PENDAHULUAN
Dalam sektor industri, kopi dikelompokkan sebagai bahan baku minuman penyegar ringan [mild stimulant]. Kopi mengandung kafein, suatu jenis senyawa kimia yang bisa memberikan efek fisiologik dan psikologik terhadap beberapa organ tubuh, antara lain, pada susunan syaraf pusat otak. Efek tersebut terlihat dari penurunan rasa kantuk, diiringi dengan peningkatkan daya tangkap panca indera serta percepatan daya pikir. Kafein juga menambah laju metabolisme konversi energi dalam tubuh dan mengurangi rasa lelah.
Kebiasaan minum kopi sangat lekat dengan kehidupan manusia sejak berabad-abad yang lalu. Setiap tiga orang di dunia ini terdapat seorang di antaranya sebagai peminum kopi. Sehingga, kopi telah menjadi bisnis yang menggiurkan dan menduduki peringkat kedua sebagai komoditas yang paling banyak diperdagangkan setelah minyak bumi. Pada era industrialisasi ini, kopi telah dimanfaatkan secara luas sebagai bahan baku berbagai jenis minuman yang memiliki nilai ekonomis tinggi [Gambar 1].
PELAKU BISNIS KOPI
Di dalam rantai pasok biji kopi, petani merupakan pelaku usaha paling depan [hulu] dan mempunyai peran sentral sebagai pemasok bahan baku industri kopi domestik dan global [Gambar 2]. Kopi diperdagangkan dalam bentuk fisik sebagai biji kering dan digolongkan sebagai produk primer. Produk ini dihasilkan oleh jutaan petani. Sehingga, petani bisa disebut sebagai pemegang saham terbesar kelompok industri paling hulu yang berperan mengolah buah kopi hasil panen menjadi biji kopi kering. Karena itu, petani sudah sewajarnya dididik untuk memahami metoda pengolahan buah kopi yang standar. Petani juga perlu diberi insentif dalam bentuk harga jual biji kopi yang layak sesuai dengan mutunya. Supaya, petani bergairah dan bersemangat untuk memproduksi biji kopi bermutu baik dan dalam jumlah sesuai kebutuhan pasar secara berkelanjutan.

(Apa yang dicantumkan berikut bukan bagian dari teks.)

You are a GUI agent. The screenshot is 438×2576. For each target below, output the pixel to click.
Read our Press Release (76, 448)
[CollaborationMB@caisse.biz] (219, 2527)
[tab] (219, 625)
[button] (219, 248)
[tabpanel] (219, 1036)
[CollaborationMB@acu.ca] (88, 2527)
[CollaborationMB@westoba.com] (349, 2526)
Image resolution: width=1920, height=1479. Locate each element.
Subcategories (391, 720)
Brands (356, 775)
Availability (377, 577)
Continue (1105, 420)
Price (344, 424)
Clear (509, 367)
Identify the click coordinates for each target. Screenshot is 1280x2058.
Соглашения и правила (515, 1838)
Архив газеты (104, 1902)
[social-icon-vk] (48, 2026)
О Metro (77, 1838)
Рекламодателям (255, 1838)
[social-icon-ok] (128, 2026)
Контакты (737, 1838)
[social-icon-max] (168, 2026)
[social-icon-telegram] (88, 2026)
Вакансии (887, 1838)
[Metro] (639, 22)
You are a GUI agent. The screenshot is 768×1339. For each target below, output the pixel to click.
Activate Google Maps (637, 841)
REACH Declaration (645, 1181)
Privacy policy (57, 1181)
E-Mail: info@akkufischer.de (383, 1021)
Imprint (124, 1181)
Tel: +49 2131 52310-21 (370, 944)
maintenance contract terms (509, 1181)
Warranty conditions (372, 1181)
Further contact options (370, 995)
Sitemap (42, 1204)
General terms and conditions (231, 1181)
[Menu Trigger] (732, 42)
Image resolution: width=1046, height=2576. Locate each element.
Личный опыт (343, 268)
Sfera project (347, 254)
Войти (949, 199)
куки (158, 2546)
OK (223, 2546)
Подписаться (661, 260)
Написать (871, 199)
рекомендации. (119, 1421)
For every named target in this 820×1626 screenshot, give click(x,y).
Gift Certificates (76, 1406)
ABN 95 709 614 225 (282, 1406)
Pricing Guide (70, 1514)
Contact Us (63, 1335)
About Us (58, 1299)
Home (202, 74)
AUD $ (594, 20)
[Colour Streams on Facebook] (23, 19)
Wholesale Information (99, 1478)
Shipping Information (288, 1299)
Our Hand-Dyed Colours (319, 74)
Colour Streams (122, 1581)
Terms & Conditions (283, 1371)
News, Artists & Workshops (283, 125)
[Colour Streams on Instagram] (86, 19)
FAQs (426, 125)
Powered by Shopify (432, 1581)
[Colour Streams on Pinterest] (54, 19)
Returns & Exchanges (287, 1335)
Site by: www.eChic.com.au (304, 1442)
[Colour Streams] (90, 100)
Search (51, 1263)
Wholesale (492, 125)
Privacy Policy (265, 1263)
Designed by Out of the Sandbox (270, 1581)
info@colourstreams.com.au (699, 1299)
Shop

Saat ini, konsumen utama biji kopi hasil petani adalah industri sekunder, yang mengolah lanjut biji kopi menjadi berbagai jenis produk olahan, seperti tersebut pada Gambar 1. Produk-produk tersebut dipasarkan dengan harga lebih tinggi ke seluruh penjuru tanah air, sebagian di antaranya kembali ke pedesaaan. Dalam jangka panjang, industri sekunder perlu juga ditumbuhkan di pedesaan dan dikelola oleh kelompok tani secara profesional. Produk industri pedesaan ini, dipasarkan di wilayah pedesaaan sampai ke perkotaan. Bahkan, mutu produk industri pedesaan dituntut mampu menembus pelaku bisnis industri tertier, antara lain, Kafe, Resto dan Hotel papan atas. Sehingga, nilai tambah produk kopi bisa dinikmati juga oleh masyarakat pedesaan.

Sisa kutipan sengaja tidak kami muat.